● Work instructions
Take the line containing "Given: Click the 咸话 sidebar icon" through the last line of the data and retype those lines exactly. Pictures do not belong in the copy.

(Saved data entries)
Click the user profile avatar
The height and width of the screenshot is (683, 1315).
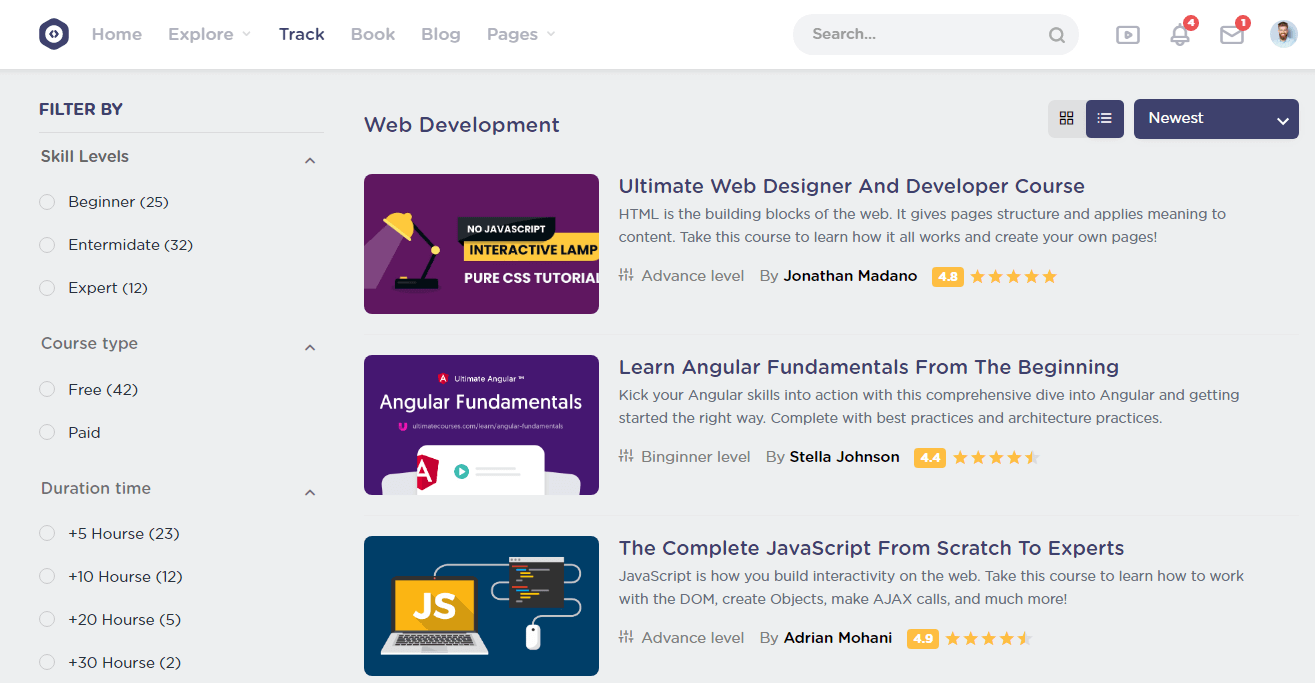pyautogui.click(x=1283, y=34)
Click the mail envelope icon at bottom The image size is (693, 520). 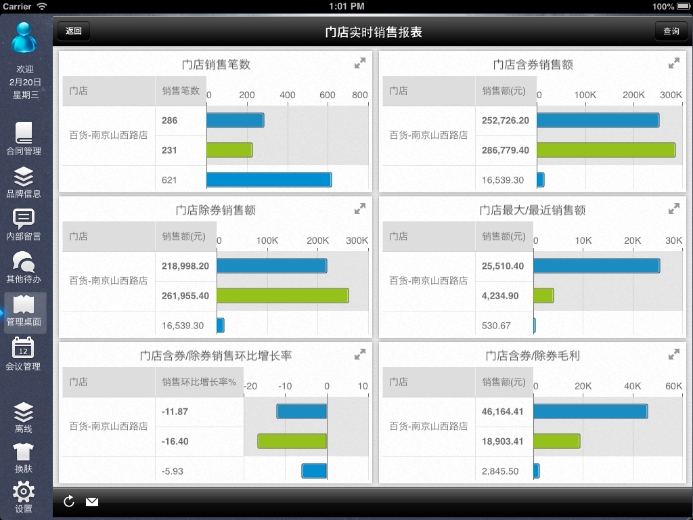(92, 501)
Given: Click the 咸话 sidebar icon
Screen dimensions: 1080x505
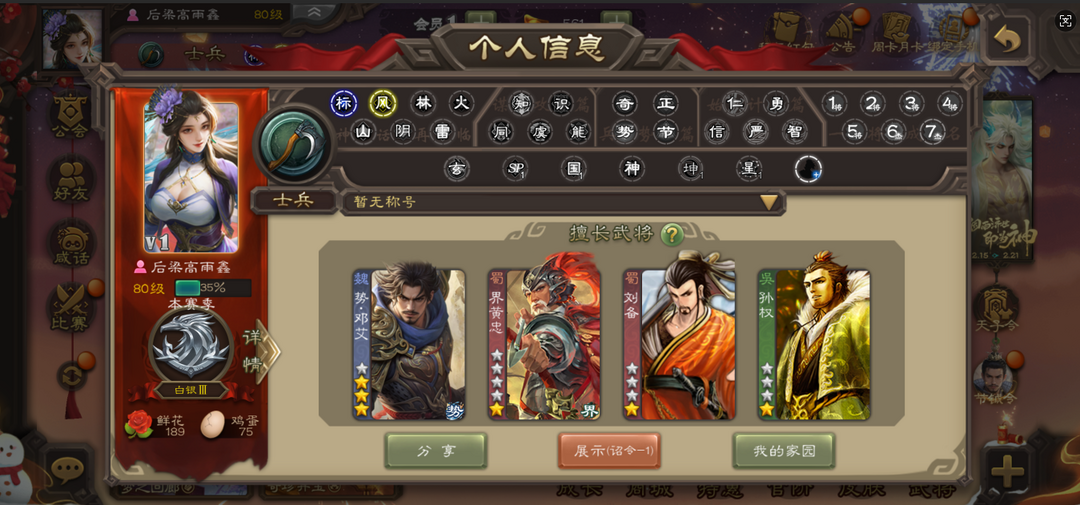Looking at the screenshot, I should pos(72,244).
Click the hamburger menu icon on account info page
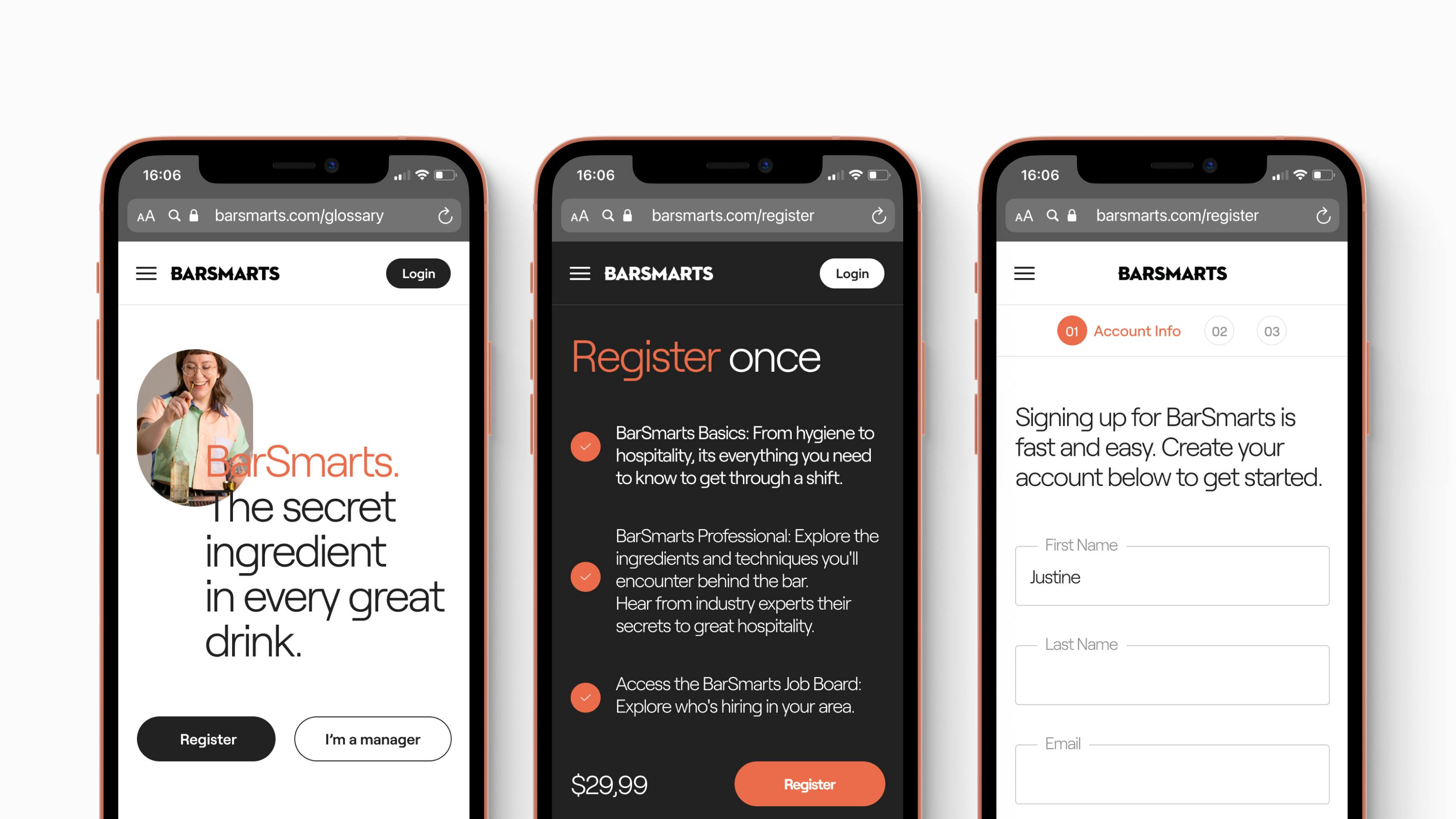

● Expected answer
Given: Click the 咸话 sidebar icon
Screen dimensions: 1080x505
Looking at the screenshot, I should pos(72,244).
Click the hamburger menu icon on account info page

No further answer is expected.